### Direction:
Reproduce all of the records below with every "Task" swapped for "Instruction", keeping everything else unchanged and leaving out the pictures.

### Provided material:
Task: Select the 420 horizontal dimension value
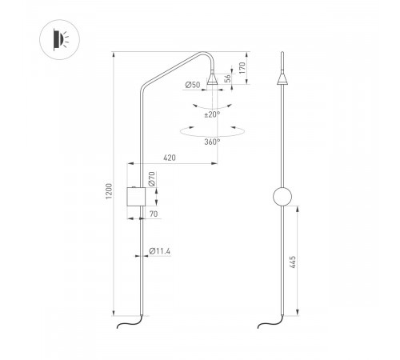[170, 158]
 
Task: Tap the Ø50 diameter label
[192, 85]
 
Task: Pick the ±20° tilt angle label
[212, 114]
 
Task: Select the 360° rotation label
[212, 142]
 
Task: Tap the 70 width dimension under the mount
[152, 214]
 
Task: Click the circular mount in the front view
[282, 197]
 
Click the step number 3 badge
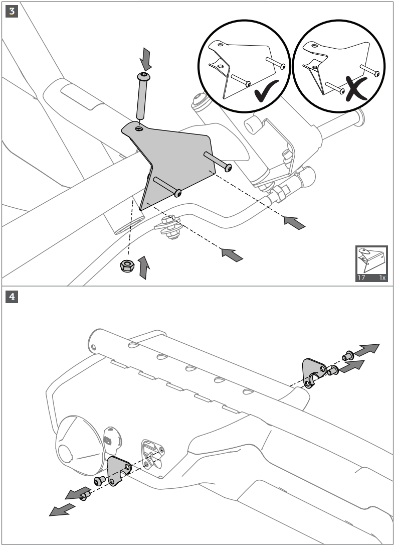tap(12, 12)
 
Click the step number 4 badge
tap(12, 297)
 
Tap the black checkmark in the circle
tap(266, 91)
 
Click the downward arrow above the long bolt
tap(146, 59)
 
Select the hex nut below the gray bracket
tap(127, 265)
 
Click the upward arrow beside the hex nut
tap(143, 267)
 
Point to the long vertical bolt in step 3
tap(142, 96)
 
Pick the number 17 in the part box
tap(361, 278)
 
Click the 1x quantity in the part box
tap(382, 278)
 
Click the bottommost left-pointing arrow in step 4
tap(62, 510)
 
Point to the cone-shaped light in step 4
tap(80, 446)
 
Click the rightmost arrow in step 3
tap(294, 223)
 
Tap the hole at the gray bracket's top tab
tap(139, 129)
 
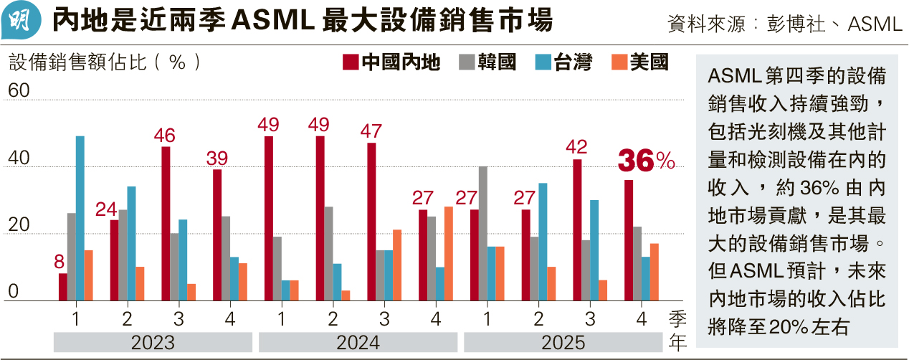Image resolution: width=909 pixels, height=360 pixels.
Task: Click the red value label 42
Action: tap(576, 148)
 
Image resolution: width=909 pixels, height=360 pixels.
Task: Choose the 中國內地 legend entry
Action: tap(391, 62)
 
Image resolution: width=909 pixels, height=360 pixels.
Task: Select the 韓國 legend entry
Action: tap(488, 62)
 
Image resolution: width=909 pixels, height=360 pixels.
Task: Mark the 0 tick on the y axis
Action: tap(14, 292)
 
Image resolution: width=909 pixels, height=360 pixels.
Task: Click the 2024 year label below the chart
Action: tap(358, 343)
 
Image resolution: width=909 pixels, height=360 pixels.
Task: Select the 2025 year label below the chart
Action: tap(563, 343)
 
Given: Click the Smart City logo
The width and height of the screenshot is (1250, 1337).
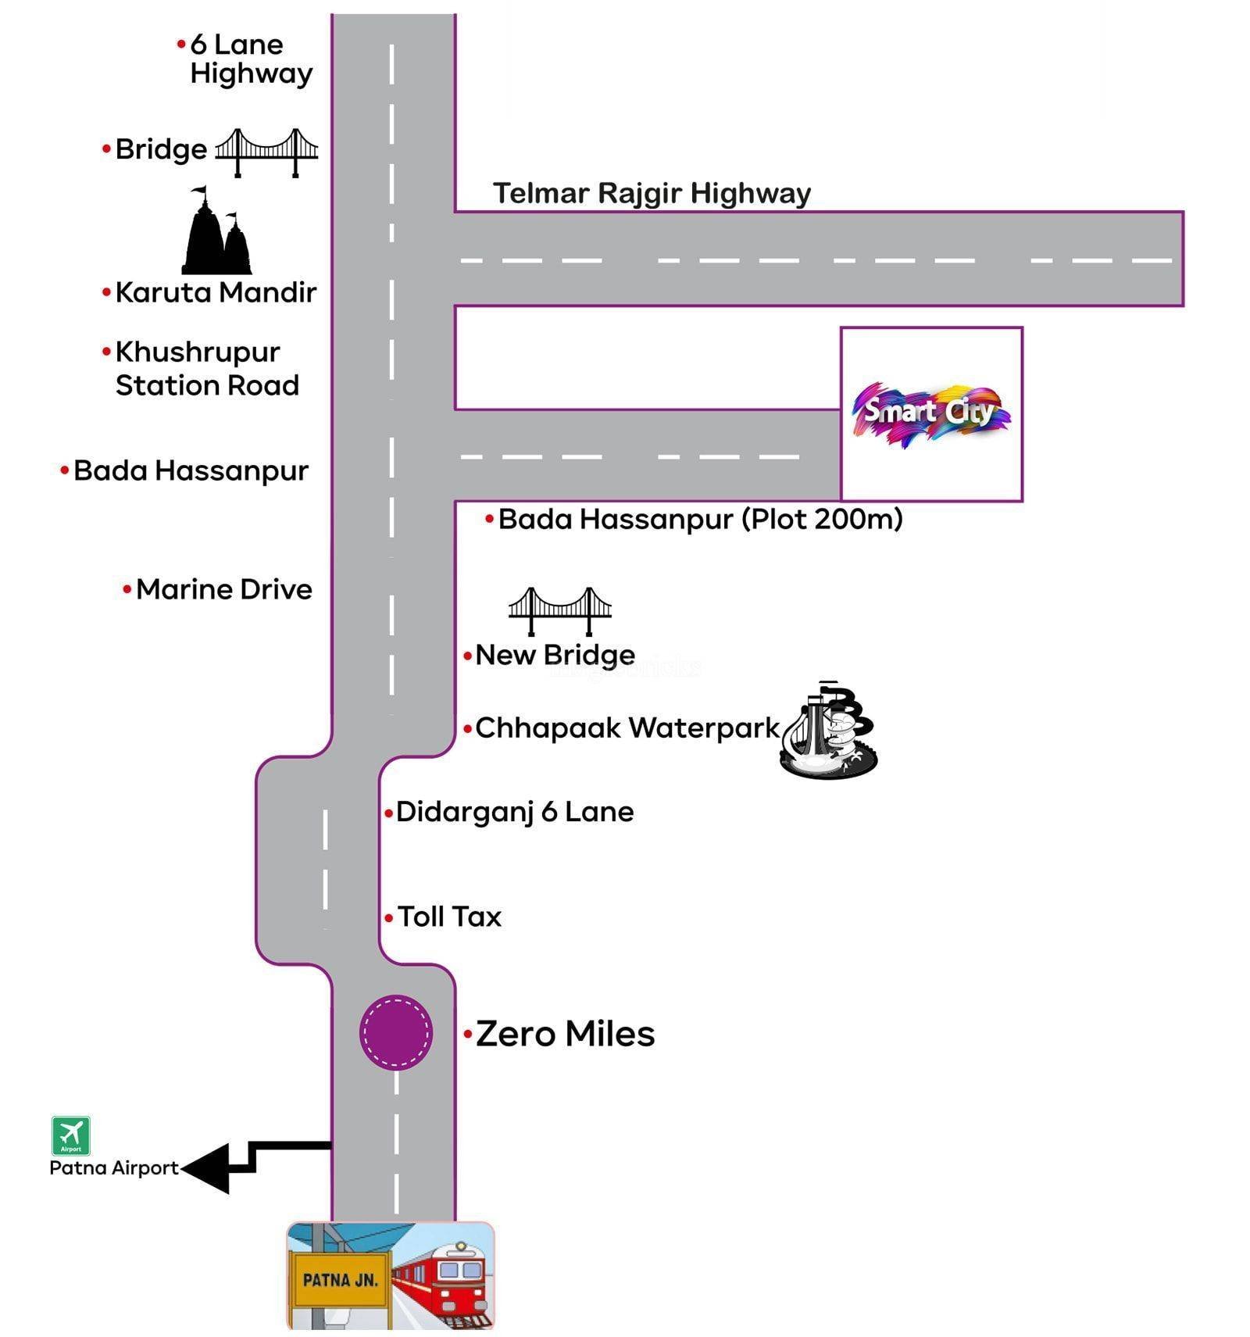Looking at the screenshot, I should (x=930, y=413).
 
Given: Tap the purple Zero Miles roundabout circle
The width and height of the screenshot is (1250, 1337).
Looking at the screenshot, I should (x=395, y=1031).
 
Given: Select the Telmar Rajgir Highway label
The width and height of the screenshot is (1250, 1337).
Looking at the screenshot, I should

### Expected answer:
Instruction: Select the 420 horizontal dimension value
[170, 158]
 
Instruction: Tap the Ø50 diameter label
[192, 85]
 
Instruction: Pick the ±20° tilt angle label
[212, 114]
 
Instruction: Select the 360° rotation label
[212, 142]
 
Instruction: Tap the 70 width dimension under the mount
[152, 214]
 
Instruction: Click the circular mount in the front view
[282, 197]
 
Click the step number 3 badge
tap(12, 12)
 
Click the step number 4 badge
tap(12, 297)
 
Tap the black checkmark in the circle
tap(266, 91)
 
Click the downward arrow above the long bolt
tap(146, 59)
 
Select the hex nut below the gray bracket
tap(127, 265)
 
Click the upward arrow beside the hex nut
tap(143, 267)
 
Point to the long vertical bolt in step 3
tap(142, 96)
 
Pick the number 17 in the part box
tap(361, 278)
 
Click the 1x quantity in the part box
tap(382, 278)
 
Click the bottommost left-pointing arrow in step 4
tap(62, 510)
 
Point to the cone-shaped light in step 4
tap(80, 446)
 
Click the rightmost arrow in step 3
tap(294, 223)
 
Tap the hole at the gray bracket's top tab
tap(139, 129)
 
Image resolution: width=909 pixels, height=360 pixels.
Instruction: Click the red value label 42
Action: tap(576, 148)
 
Image resolution: width=909 pixels, height=360 pixels.
Instruction: Choose the 中國內地 legend entry
Action: tap(391, 62)
 
Image resolution: width=909 pixels, height=360 pixels.
Instruction: Select the 韓國 legend entry
Action: tap(488, 62)
 
Image resolution: width=909 pixels, height=360 pixels.
Instruction: Mark the 0 tick on the y axis
Action: tap(14, 292)
 
Image resolution: width=909 pixels, height=360 pixels.
Instruction: Click the 2024 year label below the chart
Action: tap(358, 343)
 
Image resolution: width=909 pixels, height=360 pixels.
Instruction: Select the 2025 year label below the chart
Action: tap(563, 343)
 
Given: Click the Smart City logo
The width and height of the screenshot is (1250, 1337).
Looking at the screenshot, I should (x=930, y=413).
 
Given: Tap the purple Zero Miles roundabout circle
The width and height of the screenshot is (1250, 1337).
Looking at the screenshot, I should (x=395, y=1031).
 
Given: Select the Telmar Rajgir Highway label
The width and height of the screenshot is (1250, 1337).
Looking at the screenshot, I should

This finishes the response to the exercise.